Esaú e Jacó

Bárbara entrou, enquanto o pai pegou da viola e passou ao patamar de pedra, à porta da esquerda. Era uma criaturinha leve e breve, saia bordada, chinelinha no pé. Não se lhe podia negar um corpo airoso. Os cabelos, apanhados no alto da cabeça por um pedaço de fita enxovalhada, faziam-lhe um solidéu natural, cuja borla era suprida por um raminho de arruda. Já vai nisto um pouco de sacerdotisa. O mistério estava nos olhos. Estes eram opacos, não sempre nem tanto que não fossem também lúcidos e agudos, e neste último estado eram igualmente compridos; tão compridos e tão agudos que entravam pela gente abaixo, revolviam o coração e tornavam cá fora, prontos para nova entrada e outro revolvimento. Não te minto dizendo que as duas sentiram tal ou qual fascinação. Bárbara interrogou-as; Natividade disse ao que vinha e entregou-lhe os retratos dos filhos e os cabelos cortados, por lhe haverem dito que bastava.

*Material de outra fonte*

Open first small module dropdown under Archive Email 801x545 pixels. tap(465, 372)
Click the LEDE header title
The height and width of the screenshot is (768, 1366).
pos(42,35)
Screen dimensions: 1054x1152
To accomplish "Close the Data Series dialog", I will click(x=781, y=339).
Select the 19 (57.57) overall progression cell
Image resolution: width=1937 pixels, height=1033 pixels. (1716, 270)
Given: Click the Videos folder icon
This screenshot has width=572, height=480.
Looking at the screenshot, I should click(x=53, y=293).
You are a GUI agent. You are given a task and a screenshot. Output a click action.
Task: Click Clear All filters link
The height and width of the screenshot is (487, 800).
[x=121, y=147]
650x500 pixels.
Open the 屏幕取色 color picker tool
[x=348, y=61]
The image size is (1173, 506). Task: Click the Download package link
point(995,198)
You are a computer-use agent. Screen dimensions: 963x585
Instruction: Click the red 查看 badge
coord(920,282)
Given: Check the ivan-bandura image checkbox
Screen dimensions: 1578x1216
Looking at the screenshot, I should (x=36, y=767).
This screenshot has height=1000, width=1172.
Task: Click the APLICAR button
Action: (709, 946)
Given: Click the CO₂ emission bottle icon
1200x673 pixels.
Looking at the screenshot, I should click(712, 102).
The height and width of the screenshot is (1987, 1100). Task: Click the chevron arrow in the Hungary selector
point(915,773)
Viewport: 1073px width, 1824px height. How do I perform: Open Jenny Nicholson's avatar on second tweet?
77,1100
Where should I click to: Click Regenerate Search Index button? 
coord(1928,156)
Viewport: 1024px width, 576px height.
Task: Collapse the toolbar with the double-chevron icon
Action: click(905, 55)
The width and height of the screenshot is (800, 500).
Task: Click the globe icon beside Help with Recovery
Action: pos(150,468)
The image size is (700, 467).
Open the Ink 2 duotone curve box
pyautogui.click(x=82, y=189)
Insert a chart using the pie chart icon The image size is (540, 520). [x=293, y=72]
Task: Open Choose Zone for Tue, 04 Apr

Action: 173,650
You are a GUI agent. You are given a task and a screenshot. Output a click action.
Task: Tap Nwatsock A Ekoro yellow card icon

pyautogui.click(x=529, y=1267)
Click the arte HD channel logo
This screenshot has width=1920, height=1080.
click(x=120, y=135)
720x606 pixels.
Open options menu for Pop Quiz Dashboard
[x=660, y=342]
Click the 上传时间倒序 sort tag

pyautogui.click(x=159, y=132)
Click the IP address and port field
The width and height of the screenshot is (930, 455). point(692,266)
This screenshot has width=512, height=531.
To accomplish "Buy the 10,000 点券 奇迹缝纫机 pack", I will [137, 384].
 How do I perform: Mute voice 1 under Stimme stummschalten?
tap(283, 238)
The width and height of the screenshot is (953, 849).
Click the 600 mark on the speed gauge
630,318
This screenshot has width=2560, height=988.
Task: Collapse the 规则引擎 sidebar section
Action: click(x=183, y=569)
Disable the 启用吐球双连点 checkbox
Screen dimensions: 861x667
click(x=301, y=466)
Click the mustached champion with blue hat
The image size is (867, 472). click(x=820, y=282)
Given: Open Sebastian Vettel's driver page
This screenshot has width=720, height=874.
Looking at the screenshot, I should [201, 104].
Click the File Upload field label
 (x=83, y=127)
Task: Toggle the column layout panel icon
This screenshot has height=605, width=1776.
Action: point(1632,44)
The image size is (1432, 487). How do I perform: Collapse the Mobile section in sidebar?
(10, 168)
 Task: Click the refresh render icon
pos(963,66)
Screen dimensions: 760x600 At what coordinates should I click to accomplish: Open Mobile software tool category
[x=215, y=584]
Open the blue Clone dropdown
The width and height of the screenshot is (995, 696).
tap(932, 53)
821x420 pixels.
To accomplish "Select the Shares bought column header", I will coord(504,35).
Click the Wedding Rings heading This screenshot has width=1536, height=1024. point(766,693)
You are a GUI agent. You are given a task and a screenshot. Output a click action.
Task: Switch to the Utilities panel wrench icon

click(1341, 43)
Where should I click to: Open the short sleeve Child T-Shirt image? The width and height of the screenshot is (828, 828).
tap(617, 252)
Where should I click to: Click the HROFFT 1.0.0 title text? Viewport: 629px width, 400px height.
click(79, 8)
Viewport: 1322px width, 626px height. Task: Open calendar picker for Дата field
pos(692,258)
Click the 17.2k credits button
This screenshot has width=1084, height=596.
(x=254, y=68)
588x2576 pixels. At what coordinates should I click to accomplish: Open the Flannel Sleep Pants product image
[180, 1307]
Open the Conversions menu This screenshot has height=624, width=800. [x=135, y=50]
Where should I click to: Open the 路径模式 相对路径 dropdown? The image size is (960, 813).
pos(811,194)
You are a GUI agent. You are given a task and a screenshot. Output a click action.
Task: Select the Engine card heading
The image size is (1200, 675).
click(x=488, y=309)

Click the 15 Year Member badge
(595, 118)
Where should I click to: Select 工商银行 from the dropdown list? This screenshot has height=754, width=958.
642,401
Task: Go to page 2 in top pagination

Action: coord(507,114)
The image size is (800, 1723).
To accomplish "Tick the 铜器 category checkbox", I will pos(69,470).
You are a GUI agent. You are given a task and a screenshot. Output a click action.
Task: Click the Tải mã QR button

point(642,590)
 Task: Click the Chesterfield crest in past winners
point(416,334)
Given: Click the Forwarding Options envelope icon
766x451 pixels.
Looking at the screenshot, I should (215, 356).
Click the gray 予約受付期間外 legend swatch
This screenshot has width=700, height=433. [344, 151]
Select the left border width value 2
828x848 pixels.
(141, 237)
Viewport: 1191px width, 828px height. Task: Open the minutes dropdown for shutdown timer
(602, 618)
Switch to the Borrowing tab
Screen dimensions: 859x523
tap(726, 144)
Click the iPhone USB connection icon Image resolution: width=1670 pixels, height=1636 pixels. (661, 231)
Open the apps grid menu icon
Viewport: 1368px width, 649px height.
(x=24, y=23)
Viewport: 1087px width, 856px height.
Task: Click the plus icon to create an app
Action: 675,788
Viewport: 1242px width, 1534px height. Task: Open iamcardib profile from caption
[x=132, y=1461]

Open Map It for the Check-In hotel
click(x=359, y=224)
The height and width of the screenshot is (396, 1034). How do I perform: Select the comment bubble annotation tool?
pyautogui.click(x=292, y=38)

— Basta, confirmou Bárbara. Os meninos são seus filhos?

— São.

ASSIS, M. Obra completa. Rio de Janeiro: Nova Aguilar, 1994.

No relato da visita de duas mulheres ricas a uma vidente no Morro do Castelo, a ironia — um dos traços mais representativos da narrativa machadiana — consiste no 

  • a

    modo de vestir dos moradores do morro carioca. 

  • b

    senso prático em relação às oportunidades de renda. 

  • c

    mistério que cerca as clientes de práticas de vidência. 

  • d

    misto de singeleza e astúcia dos gestos da personagem. 

  • e

    interesse do narrador pelas figuras femininas ambíguas.

A ironia do texto machadiano reside no fato de as mulheres se fascinarem com a vidente Bárbara, considerando-a uma espécie de sacerdotisa misteriosa, sem se darem conta da agudeza e astúcia do olhar da vidente, capaz de analisar o íntimo de suas clientes para manipulá-las melhor. Em outras palavras: a vidente era uma charlatã que ocultava suas intenções sob uma aparência de simplicidade e singeleza.